◆ Task instructions
Return the lines below verbatim, beginning at the line that contains "Task: Click the" and stopping after the line that contains "tap(400, 73)".
┌─ Input rows
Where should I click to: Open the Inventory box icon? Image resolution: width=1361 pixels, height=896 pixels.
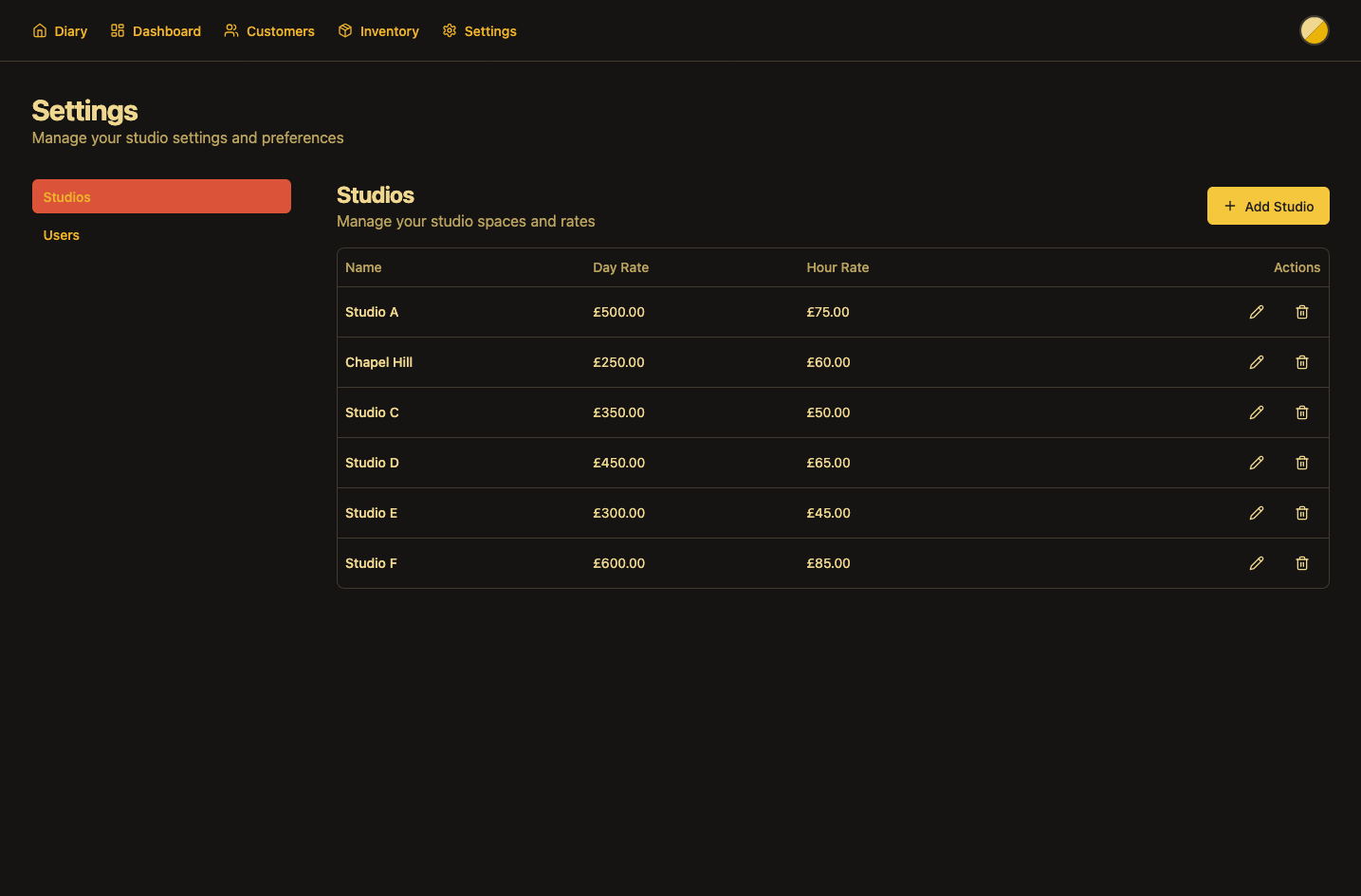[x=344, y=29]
└─
┌─ Input rows
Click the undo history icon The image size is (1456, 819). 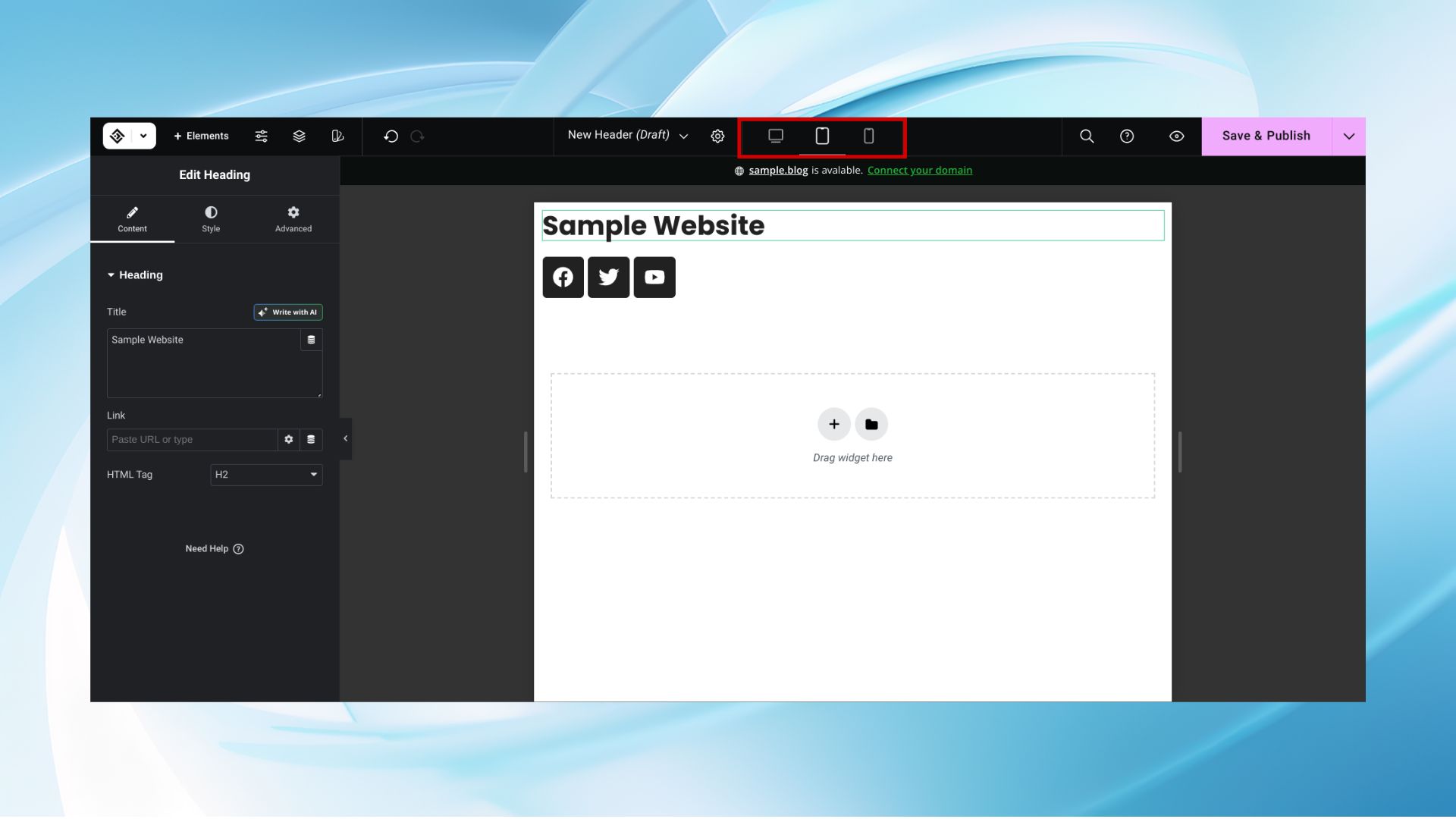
└─
┌─ Input rows
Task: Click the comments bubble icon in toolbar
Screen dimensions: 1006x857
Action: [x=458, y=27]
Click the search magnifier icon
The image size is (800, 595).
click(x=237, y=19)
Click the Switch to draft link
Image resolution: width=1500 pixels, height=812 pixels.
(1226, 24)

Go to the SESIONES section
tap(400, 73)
└─
◆ Finished exercise
Task: Click the comments bubble icon in toolbar
Screen dimensions: 1006x857
Action: [x=458, y=27]
Click the search magnifier icon
The image size is (800, 595).
click(x=237, y=19)
Click the Switch to draft link
Image resolution: width=1500 pixels, height=812 pixels.
(1226, 24)

Go to the SESIONES section
tap(400, 73)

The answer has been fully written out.